Wellbore stability analysis using wireline borehole images is well established. Today, high-resolution logging-while-drilling (LWD) images are available, and they offer information in real time, as well as the opportunity to acquire time-lapse information through re-logging while tripping.
Drilling practices continually push well design boundaries in the areas of extended reach drilling, high pressure, and geometrically complex well design. These scenarios require increasingly sophisticated wellbore stability management. With the real-time information within the while-drilling high-resolution images, a method has been developed for real-time incorporation in to well bore stability management that will reduce risks in these challenging well conditions.

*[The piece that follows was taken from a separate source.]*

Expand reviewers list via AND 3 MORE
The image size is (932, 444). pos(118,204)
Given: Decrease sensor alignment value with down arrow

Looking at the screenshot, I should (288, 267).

Understanding application differences
Wireline data, geophysical information, and offset well data are used to define a pre-well earth model. A wireline image measurement of the borehole often yields information on the near-wellbore stress regime. While such measurements are useful, by nature the well has already been safely drilled. Casing strategy and mud weight schedules based on the pre-well model are hence most often locked into a drilling program.
The well bore integrity challenge until now has been that geomechanical modeling work is carried out up front and is rarely usefully updated up in real time, where the greatest chance of failure is during the drilling execution phase. In addition, real-time pore pressure prediction techniques based on acoustic data, resistivity data, and mud logging data help to refine the pre-drill model but still do not define the wellbore stress mechanism.
High resolution real-time LWD measurements can influence current and future drilling activity through indicating this stress mechanism helping to calibrate the field and pre-well stress model on the fly. Dynamic events such as induced fractures and well-threatening instability are detected by these LWD images.
Understanding of the differences between the application of while-drilling (LWD) and wireline imaging measurements allows us to use both appropriately where we see good use for LWD images in the real-time domain and wireline images in the pre-well modeling domain.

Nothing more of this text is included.